- Theatrical release poster
- Directed by: Joe Layton
- Written by: Paul Mooney; Richard Pryor;
- Produced by: Richard Pryor
- Starring: Richard Pryor Gene Cross Julie Hampton
- Cinematography: Haskell Wexler
- Edited by: Sheldon Kahn
- Production companies: Columbia Pictures; Rastar Pictures;
- Distributed by: Columbia Pictures
- Release date: March 12, 1982 (United States);
- Running time: 82 minutes
- Country: United States
- Language: English
- Budget: $4.5 million
- Box office: $36,299,720 ($121 million in 2025 dollars)

= Richard Pryor: Live on the Sunset Strip (film) =

1982 stand-up comedy film

Richard Pryor: Live on the Sunset Strip is a 1982 American stand-up comedy film directed by Joe Layton. It stars and was produced by Richard Pryor, who also wrote the screenplay with Paul Mooney. The film was released alongside his album of the same name in 1982, and the most financially lucrative of the comedian's concert films. The material includes Pryor's frank discussion of his drug addiction and the night that he caught on fire while freebasing cocaine in 1980.

==Plot==
The film opens with Pryor addressing his return to performing following his near-fatal 1980 accident. The set moves through a wide range of autobiographical material: Pryor recounts his upbringing in his grandmother's brothel in Peoria, Illinois, his early career performing at Mafia-run nightclubs, and his tumultuous romantic relationships.

A significant portion of the performance focuses on Pryor's trip to Africa, which he describes as a transformative experience. Pryor demonstrates his signature physical comedy with impressions of African wildlife. He reflects on being surrounded by Black people in positions of power for the first time and announces his decision to stop using the N-word in his comedy.

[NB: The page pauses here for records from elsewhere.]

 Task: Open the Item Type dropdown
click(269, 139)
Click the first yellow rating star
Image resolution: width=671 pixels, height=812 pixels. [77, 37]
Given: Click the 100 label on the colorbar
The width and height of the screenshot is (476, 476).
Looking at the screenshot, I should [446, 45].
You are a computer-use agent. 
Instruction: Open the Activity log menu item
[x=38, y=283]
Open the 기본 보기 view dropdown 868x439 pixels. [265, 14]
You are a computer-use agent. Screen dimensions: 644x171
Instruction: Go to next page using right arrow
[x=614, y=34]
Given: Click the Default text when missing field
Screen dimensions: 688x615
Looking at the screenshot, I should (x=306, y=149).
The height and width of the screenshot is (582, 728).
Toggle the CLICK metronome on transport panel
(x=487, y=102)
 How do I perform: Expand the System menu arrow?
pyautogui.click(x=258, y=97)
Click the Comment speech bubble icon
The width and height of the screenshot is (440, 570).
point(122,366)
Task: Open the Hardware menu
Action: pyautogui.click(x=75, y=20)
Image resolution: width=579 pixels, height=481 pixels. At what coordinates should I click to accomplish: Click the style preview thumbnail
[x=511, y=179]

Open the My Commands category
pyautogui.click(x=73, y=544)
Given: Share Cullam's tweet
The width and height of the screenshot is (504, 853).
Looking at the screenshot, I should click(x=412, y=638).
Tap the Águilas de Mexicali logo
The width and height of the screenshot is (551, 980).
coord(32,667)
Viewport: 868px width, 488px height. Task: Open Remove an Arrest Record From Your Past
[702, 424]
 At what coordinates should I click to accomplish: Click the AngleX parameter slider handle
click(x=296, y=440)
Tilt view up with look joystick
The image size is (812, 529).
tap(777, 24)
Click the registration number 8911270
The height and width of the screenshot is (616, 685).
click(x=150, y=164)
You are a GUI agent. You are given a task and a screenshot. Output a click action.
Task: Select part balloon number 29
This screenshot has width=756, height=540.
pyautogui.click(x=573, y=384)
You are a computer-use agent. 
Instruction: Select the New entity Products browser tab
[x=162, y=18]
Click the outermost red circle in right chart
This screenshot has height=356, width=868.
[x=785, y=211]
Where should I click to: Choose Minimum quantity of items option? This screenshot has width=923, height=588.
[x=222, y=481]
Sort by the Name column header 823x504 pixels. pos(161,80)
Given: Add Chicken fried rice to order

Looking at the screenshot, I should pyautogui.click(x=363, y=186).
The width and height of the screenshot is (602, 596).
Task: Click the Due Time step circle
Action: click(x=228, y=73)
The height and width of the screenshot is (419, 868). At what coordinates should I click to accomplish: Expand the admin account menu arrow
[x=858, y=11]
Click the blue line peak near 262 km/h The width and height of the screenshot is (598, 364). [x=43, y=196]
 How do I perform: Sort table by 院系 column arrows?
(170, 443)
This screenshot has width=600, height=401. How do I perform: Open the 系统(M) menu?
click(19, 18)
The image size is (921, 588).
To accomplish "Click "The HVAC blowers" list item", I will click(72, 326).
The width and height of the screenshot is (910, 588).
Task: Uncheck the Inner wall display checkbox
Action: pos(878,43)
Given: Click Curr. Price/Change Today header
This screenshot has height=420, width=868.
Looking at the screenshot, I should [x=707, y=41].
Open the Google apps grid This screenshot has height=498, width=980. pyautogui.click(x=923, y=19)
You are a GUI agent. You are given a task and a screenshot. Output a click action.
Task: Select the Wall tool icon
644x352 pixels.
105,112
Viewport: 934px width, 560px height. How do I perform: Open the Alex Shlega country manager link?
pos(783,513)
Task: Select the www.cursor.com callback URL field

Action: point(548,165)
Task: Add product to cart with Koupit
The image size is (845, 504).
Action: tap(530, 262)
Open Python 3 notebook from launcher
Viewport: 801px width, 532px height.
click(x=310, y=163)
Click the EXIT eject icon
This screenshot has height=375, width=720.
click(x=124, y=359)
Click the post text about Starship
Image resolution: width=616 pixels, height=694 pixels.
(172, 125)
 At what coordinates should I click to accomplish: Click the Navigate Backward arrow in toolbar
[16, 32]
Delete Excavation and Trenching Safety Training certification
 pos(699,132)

An audience member asks Pryor to perform "Mudbone," an elderly storyteller. Pryor agrees, vowing it would be Mudbone's final public appearance. The routine was entirely improvised during the filming.

The performance builds to its climax with Pryor's extended routine about his drug addiction. He personifies his crack pipe as a seductive, manipulative character, dramatizing his internal struggle with substance abuse. The final segment recounts the freebasing accident itself, his hospitalization, and his recovery, blending harrowing detail with dark humor.

==Cast==
- Richard Pryor as himself
- Gene Cross as Stoned Hippie
- Julie Hampton as herself
- Jesse Jackson as himself (audience member, uncredited)

==Production==
The film cost $4.5 million of which $3 million went to Pryor.

==Topics/ Scenes in order ==
1. Start
2. Sex
3. Greed & money
4. Lawyers
5. Cool Clothes
6. Married
7. Quiet mad
8. Feelings
9. Heartbreak
10. Arizona State Pen
11. Kidnapping
12. Nazis
13. Racist Groups
14. Ex-Thief
15. Brothels & pool halls
16. Hawaii
17. Racism
18. The Motherland
19. N Word
20. Mafia People
21. Mudbone
22. Old Friends
23. Milk & cookies
24. Junkie & his pipe
25. "Fire!"
26. The hospital
27. Finding religion
28. Richard Pryor Jokes

==Reception==
Richard Pryor: Live on the Sunset Strip grossed $36.3 million, the highest-grossing concert film of all-time until it was surpassed by Eddie Murphy Raw in 1988. It received mixed reviews.

Roger Ebert rated Richard Pryor: Live on the Sunset Strip four out of four stars, describing it as a "breathtaking performance" by a comedian who had returned from the brink of self-destruction. He noted Pryor's initial nervousness but observed that, as the performance progressed, Pryor transformed into an "older, wiser, and funnier" version of himself, delivering extraordinary comedy and self-reflection. Ebert highlighted the brilliance of Pryor's vignettes, including a Mafia nightclub skit and physical comedy inspired by African wildlife, culminating in a final segment he called "one of the most remarkable marriages of comedy and truth I have ever seen." He concluded, "It is good we still have him. He is better than ever."

Writing in Commentary, conservative reviewer Richard Grenier saw Pryor's performance as embodying, and as forcing White audiences to accept and respect, an urban type that was more authentic than that exemplified by other Black comedians:

. . . Pryor, on stage, plays the very caricature of the irresponsible black man, the embodiment of almost every single stereotypical trait that traditionally consigned him to the bottom of the country's social order. But he transcends the character. We have had Stepin Fetchit and Butterfly McQueen playing seemingly bonafide black idiots. We have had Bill Cosby and Dick Gregory "talking white" to white audiences. (We have even had Flip Wilson and Redd Foxx, amiable but insignificant black comics—neither here nor there.) But Richard Pryor for the first time has taken the “black” character at its socially most regressive, and made us laugh in a new way—as if behind this performance is a high intelligence.

The film scored 40% on Rotten Tomatoes based on five reviews.